## What to work on
Wherever the string "width" occurs in a line of these records, report that line.

## Records for the exercise
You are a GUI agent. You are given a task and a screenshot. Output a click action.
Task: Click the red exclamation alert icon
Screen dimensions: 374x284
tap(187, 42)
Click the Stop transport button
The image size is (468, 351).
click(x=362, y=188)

==

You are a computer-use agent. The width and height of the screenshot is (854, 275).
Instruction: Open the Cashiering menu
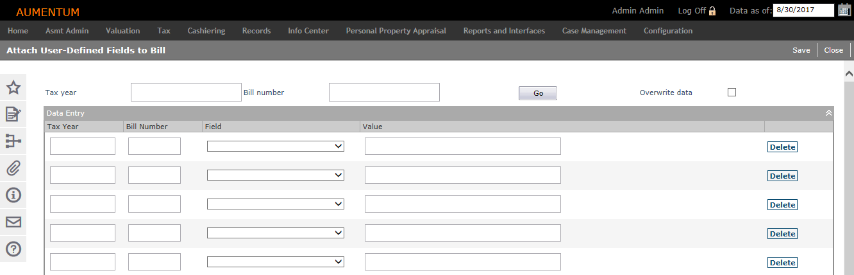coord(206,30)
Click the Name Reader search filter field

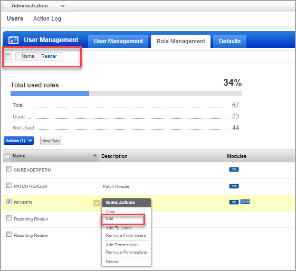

--

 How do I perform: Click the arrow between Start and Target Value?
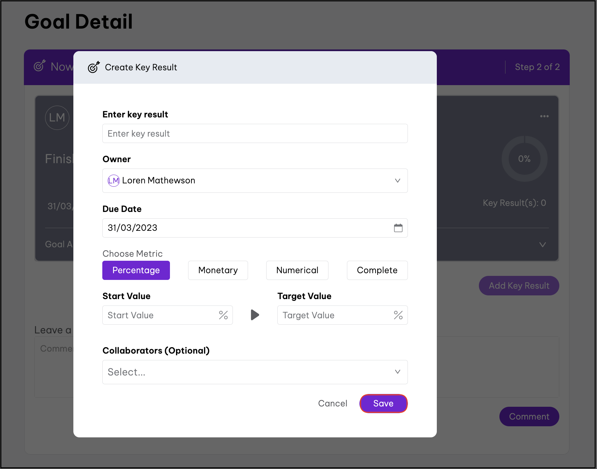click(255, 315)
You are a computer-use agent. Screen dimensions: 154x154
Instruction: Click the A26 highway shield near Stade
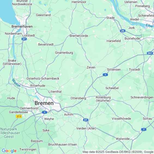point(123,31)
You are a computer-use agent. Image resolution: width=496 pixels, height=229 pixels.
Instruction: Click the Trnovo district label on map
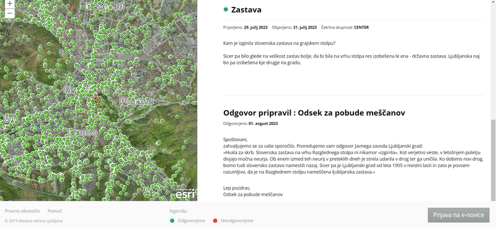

## Result for this exercise
You are a computer-use agent. The width and height of the screenshot is (854, 275).
You are a computer-use agent. Image resolution: width=496 pixels, height=229 pixels.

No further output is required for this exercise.